A recent announcement by the Travelex Group and MasterCard Worldwide gives both companies a chance to explore those opportunities. And it comes at a time when consumers and corporations are just realizing the benefits of using prepaid travel cards.

London-based Travelex is expanding its brand relationship with MasterCard to advance its product development and global expansion, the companies announced earlier this month. Travelex is a distributor of foreign-currency reloadable prepaid cards that offer consumers and corporations a locked-in foreign-exchange rate.

As part of the agreement, Travelex will launch new prepaid products using MasterCard's suite of back-end processing software services. The company works with multiple financial institutions worldwide that issue the cards. Travelex is the second prepaid provider to use the Integrated Processing Solutions software, Laura Kelly, MasterCard senior vice president of global prepaid solutions, tells ATM&Debit News. (Swiss Bankers Prepaid Services Ltd. was the first financial institution to use the service for its prepaid cards in 2008).

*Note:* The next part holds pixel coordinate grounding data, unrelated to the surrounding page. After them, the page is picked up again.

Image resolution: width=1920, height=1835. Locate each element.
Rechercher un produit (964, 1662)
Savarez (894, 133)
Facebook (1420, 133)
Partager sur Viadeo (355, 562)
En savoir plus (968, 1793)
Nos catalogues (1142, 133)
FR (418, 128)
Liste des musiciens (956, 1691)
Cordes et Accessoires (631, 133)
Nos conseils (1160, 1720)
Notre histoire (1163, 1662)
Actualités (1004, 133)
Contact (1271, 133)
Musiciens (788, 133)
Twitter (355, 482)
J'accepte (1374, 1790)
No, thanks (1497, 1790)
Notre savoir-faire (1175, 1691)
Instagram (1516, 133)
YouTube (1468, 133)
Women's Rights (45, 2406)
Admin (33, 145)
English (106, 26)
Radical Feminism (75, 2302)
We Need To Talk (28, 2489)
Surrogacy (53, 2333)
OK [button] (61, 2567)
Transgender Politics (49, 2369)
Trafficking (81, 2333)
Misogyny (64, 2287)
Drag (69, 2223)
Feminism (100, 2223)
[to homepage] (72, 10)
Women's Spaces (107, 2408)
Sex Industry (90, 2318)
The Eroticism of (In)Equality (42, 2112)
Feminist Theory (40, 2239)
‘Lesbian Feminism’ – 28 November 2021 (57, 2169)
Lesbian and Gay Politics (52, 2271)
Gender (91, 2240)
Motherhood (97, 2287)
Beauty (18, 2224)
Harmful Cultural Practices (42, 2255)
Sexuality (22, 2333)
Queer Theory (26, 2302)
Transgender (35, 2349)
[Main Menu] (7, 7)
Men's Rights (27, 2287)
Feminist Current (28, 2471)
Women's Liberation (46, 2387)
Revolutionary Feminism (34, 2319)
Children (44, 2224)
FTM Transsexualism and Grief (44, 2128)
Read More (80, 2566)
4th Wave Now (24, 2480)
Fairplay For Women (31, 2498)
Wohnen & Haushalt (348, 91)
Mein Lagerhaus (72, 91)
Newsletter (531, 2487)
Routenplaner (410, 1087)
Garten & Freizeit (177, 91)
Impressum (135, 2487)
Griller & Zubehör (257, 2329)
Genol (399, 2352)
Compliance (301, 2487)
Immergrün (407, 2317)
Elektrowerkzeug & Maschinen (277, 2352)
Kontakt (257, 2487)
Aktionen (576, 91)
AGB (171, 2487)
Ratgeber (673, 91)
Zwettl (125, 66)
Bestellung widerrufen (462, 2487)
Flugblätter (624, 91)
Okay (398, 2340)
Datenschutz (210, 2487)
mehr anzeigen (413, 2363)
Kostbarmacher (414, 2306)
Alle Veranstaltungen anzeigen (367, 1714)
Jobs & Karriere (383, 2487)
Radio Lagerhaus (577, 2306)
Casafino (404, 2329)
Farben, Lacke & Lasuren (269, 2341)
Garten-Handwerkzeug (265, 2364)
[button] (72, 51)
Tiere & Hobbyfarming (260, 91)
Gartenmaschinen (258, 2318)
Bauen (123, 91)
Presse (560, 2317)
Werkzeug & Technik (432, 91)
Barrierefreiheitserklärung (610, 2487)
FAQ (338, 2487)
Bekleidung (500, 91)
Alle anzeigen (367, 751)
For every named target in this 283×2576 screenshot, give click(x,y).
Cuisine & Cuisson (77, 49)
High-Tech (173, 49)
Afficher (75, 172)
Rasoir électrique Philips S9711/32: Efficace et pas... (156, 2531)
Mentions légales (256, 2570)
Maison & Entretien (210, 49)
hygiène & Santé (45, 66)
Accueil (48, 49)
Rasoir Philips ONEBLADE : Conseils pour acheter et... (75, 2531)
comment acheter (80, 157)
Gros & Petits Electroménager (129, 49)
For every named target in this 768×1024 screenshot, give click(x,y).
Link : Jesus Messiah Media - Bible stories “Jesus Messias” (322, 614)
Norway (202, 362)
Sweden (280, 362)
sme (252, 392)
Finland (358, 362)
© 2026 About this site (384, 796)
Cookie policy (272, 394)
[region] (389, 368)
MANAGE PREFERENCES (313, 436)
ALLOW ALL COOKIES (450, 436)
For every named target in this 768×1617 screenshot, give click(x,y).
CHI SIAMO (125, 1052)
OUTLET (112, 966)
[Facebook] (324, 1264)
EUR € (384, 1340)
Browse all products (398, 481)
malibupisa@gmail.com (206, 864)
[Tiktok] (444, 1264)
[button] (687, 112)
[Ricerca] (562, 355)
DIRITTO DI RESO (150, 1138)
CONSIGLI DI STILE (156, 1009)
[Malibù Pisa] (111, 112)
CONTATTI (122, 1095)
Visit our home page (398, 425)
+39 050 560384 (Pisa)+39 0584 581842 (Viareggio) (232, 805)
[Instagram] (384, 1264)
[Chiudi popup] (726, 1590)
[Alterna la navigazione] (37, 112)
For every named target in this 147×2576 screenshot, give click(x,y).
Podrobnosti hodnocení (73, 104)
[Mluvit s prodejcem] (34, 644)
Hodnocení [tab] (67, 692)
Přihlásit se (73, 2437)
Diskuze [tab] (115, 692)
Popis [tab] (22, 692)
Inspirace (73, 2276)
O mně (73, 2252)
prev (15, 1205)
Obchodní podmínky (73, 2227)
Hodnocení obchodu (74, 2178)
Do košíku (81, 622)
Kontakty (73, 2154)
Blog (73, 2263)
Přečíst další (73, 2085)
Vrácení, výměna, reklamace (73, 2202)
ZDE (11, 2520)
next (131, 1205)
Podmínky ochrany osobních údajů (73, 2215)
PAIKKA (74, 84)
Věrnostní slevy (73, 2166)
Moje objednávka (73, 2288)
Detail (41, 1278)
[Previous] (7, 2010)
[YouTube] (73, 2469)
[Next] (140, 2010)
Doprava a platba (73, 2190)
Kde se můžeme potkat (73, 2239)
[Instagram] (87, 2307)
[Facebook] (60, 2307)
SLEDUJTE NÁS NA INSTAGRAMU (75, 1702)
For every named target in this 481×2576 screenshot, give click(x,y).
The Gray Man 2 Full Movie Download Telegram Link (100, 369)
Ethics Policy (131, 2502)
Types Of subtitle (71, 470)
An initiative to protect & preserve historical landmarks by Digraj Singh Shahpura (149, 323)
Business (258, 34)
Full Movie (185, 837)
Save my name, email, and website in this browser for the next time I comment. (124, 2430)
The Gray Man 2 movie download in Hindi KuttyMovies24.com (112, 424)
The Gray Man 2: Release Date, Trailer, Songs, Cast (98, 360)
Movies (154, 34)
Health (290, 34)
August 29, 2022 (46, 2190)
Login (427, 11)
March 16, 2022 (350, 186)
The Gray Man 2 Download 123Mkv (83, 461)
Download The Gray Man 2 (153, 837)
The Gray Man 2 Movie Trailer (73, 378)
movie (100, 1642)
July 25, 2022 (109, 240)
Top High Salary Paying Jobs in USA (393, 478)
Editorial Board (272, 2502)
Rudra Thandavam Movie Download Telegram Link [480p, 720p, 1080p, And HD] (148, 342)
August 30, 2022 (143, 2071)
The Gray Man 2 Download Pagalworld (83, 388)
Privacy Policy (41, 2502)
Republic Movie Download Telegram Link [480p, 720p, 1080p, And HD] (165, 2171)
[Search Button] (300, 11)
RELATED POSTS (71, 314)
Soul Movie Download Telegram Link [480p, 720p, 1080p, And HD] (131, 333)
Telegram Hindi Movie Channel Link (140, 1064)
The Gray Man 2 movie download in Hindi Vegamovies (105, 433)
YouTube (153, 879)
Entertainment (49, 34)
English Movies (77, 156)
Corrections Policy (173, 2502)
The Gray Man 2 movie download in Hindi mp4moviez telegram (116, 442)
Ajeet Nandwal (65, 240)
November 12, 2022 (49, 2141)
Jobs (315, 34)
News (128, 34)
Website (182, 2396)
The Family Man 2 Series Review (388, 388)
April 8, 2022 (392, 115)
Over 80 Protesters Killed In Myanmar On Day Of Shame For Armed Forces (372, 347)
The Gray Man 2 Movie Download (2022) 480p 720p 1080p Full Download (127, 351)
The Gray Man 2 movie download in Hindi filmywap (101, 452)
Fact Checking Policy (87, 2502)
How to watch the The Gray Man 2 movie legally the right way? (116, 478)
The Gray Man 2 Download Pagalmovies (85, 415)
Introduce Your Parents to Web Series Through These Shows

Mastercard developed the software last year to "service a debit-scale type opportunity, and as a part of that we also integrated prepaid capabilities because we recognized our issuers and partners like Travelex will need robust prepaid capabilities as they look into the future" of prepaid, Kelly says.

The system helps financial institutions with account creation, customer service and vendor management. For example, Travelex will use real-time fraud protection with enhanced reporting to minimize the company's already low fraud rates. Kelly says.
"When a Travelex consumer specialist needs to help someone out with a travel card, they'll be using the [software's] infrastructure in order to automate that entire process," Kelly says.

Travelex will help shape how subsequent MasterCard prepaid-issuer partnerships use the system, Kelly says. "I find that not only as a big advantage to Travelex, but also for MasterCard to be customer-centric and intimate with our customers so we can serve their specific needs," Kelly says.  MasterCard will have an active dialogue with its customers regarding the software's product road map and that "will continue to influence our overall product road map prioritization," she adds.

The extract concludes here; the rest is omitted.